Over the last week, I’ve had a couple of long, meandering conversations with professors as they’ve returned for the Spring. One was completely spontaneous, and the other was a focused discussion that quickly and thoroughly overran its purpose. They were the kinds of discussions that can only happen before the crush of classes gets fully under way -- deadlines aren’t looming yet, students aren’t hunting them yet, and everybody is still relatively well-rested. It’s a brief window.
In the moment, they both pretty much felt like goofing off. And I won’t deny that some of the discussion was basically shooting the breeze.
But they both helped me understand some issues that a more purposeful inquiry wouldn’t have.
I won’t violate any confidences by spelling out the issues, so I’ll give a parallel. For many, many years, I used to wonder why the Catholic church insists on teaching rules that it knows perfectly well don’t work, like the bans on contraception and homosexuality. Like the Unitarian liberal that I basically am, I could rattle off the perverse consequences of those prohibitions, and have wondered with frustration why the church continued to stick to its guns even in the face of mountains of evidence.

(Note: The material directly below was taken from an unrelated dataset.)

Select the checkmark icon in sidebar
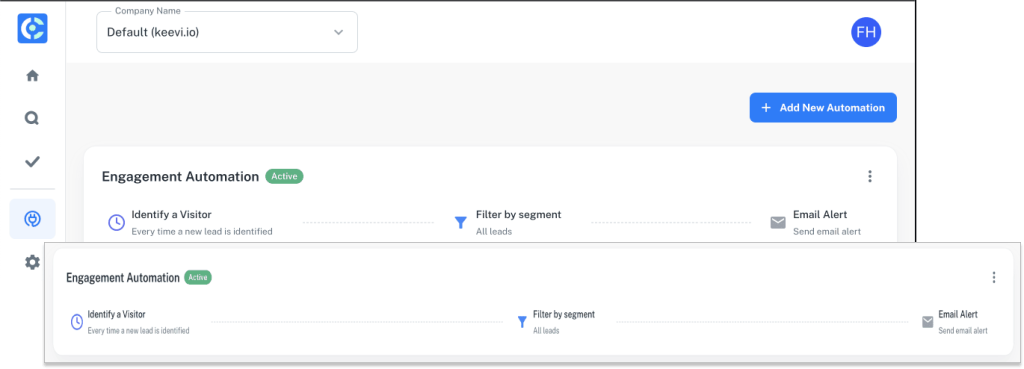The width and height of the screenshot is (1024, 369). coord(32,161)
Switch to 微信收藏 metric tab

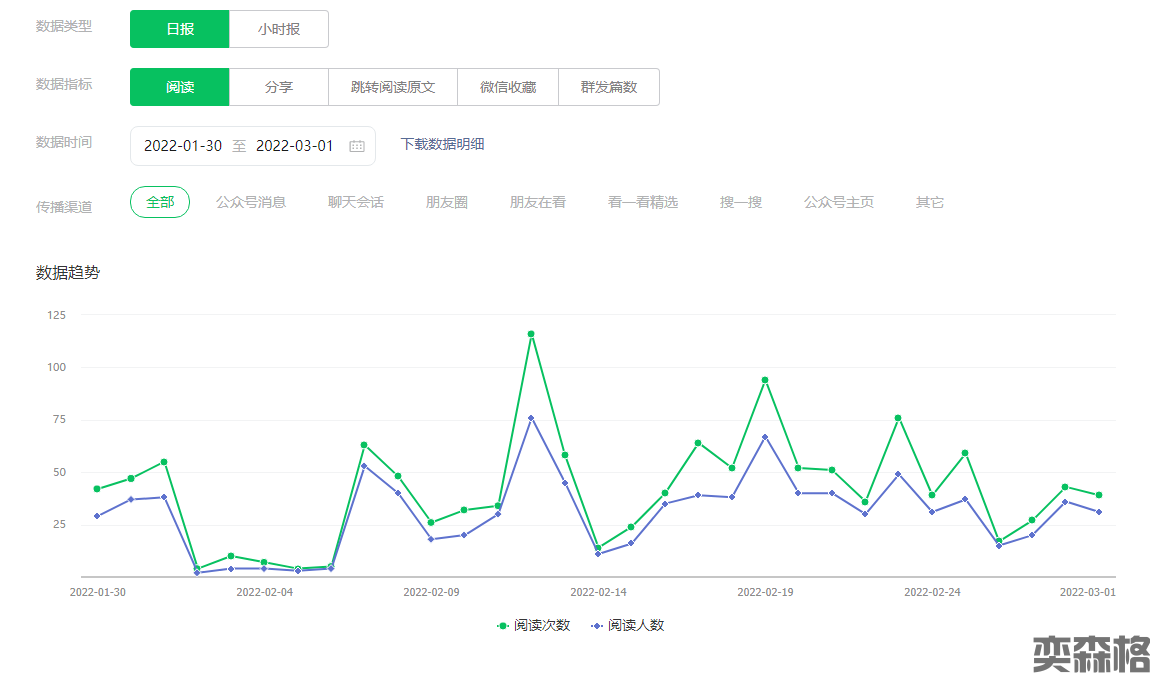point(508,87)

Then, a few years ago, someone explained to me that failure is the point. Failure brings guilt, which requires forgiveness and inspires a need for validation. (“Don’t make the same mistakes I made...”) The impossibility of actually following the rules was a feature, not a bug. In that light, my uses of mountains of evidence were either beside the point or actually counterproductive.

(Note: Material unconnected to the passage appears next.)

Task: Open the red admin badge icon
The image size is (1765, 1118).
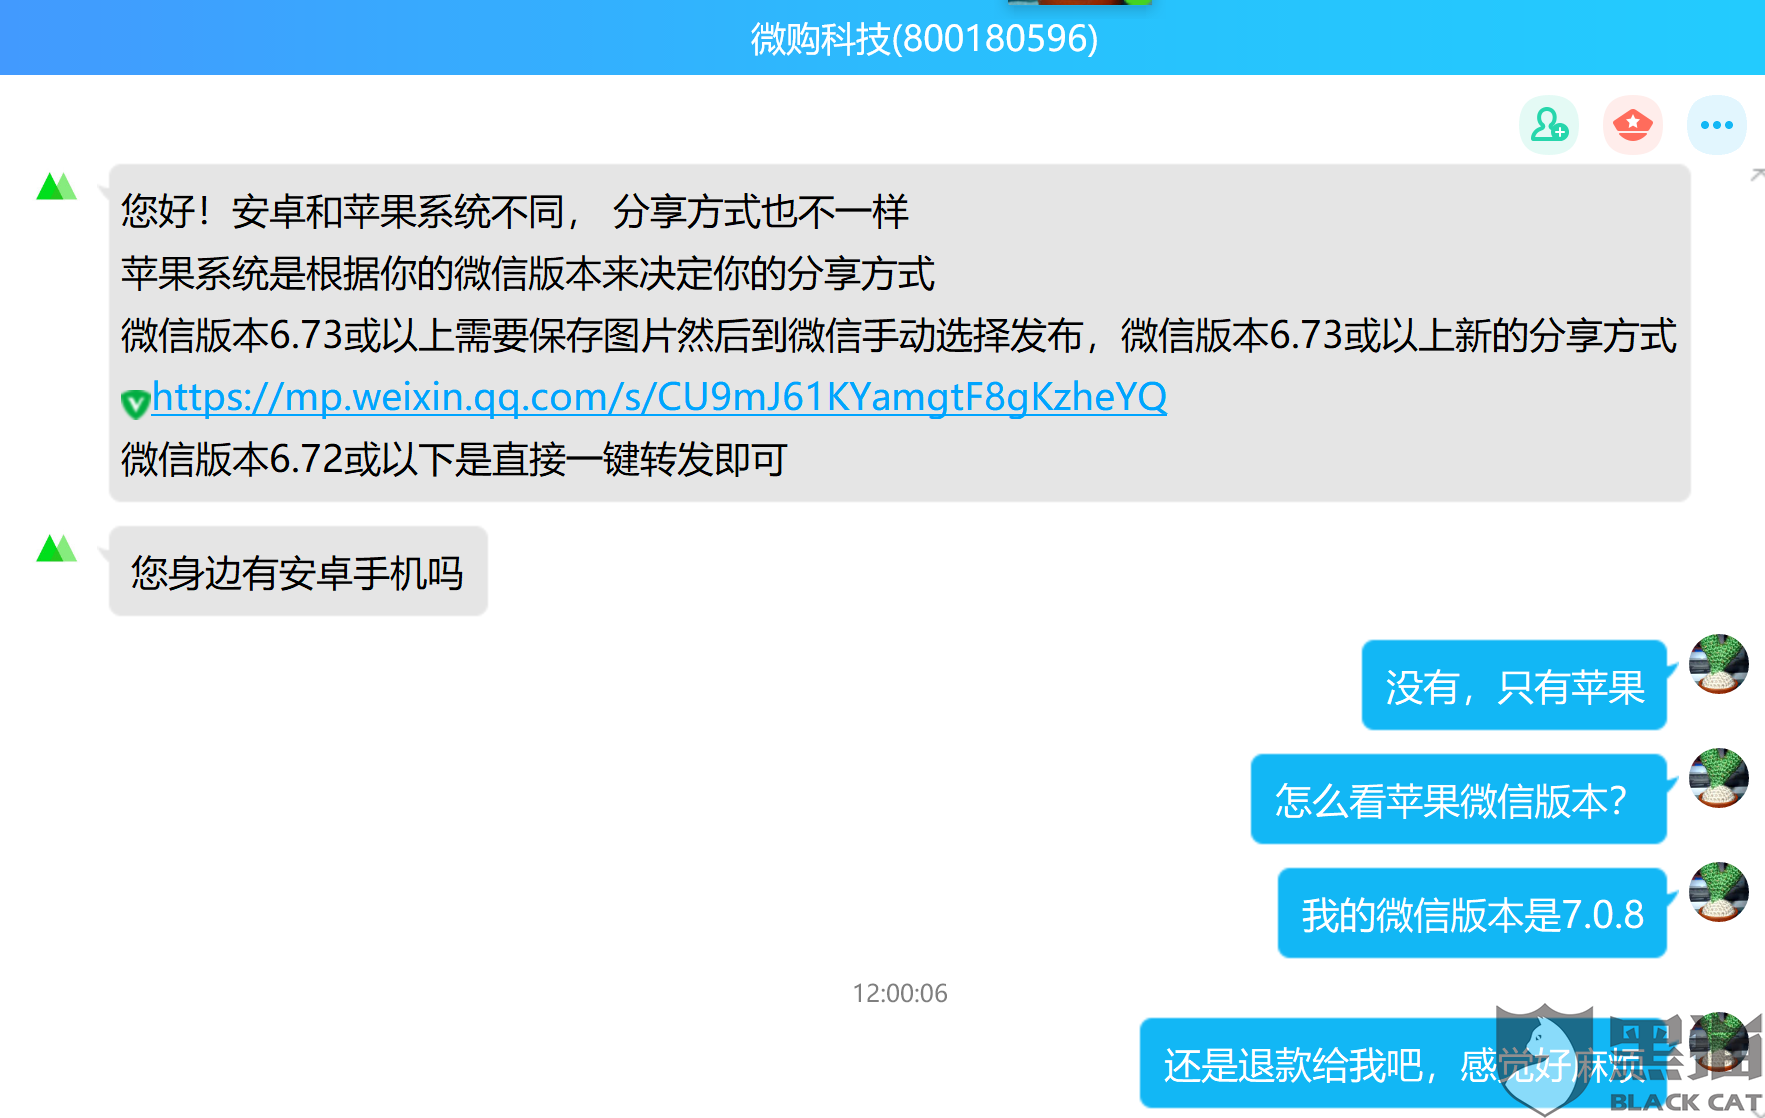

In both of the recent discussions, I came to understand that some issues on campus that struck me as obvious were only obvious if you took them literally. If you instead took them as “statements” indicative of “identity,” then suddenly my well-reasoned and empirically accurate objections didn’t quite stick. They weren’t “wrong,” any more than the evidence-based objections to banning birth control were “wrong,” but they answered a different question.

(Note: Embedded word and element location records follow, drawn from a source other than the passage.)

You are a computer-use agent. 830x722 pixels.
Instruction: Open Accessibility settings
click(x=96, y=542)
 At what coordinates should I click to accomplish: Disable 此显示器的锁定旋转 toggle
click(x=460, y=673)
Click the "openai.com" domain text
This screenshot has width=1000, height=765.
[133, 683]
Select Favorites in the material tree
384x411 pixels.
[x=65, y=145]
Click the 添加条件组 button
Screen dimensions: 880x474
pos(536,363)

Getting to that realization, though, had to happen indirectly. People don’t always have fully developed explanations for why they think the things they do; sometimes you can only get at it indirectly and even accidentally.
That kind of planning for accidents -- making yourself accident-prone -- is hard to reduce to a schedule or a cost-benefit analysis. Some conversations lead nowhere, and it’s certainly possible to veer off into rants, hobbyhorses, or Grand Unified Theories of Everything. In practice, it’s often a fine line between “productive wandering” and “goofing off.” These useful moments came surrounded by moments discussing Tim Tebow, the ethics of the honey badger (“Honey badger don’t care! He takes what he wants!”), and what it must be like to work in the HR department on the Death Star.
Yes, I’m a little nerdy.
Moments like these strike me as both necessary and difficult to encourage. They happen when people have time, but are still physically around. They require a level of personal comfort, and a willingness to put in a chunk of time without any specific agenda or hope of payoff. They require enough slack in the system for people to be human.
As budgets tighten and accountability measures proliferate, I hope we’re able to keep enough slack in the system to allow smart people to have actual conversations without “action items” or “strategic goals” or “measurable outcomes.” Sometimes, the most productive moments happen in the gaps, by accident, precisely because nobody’s trying.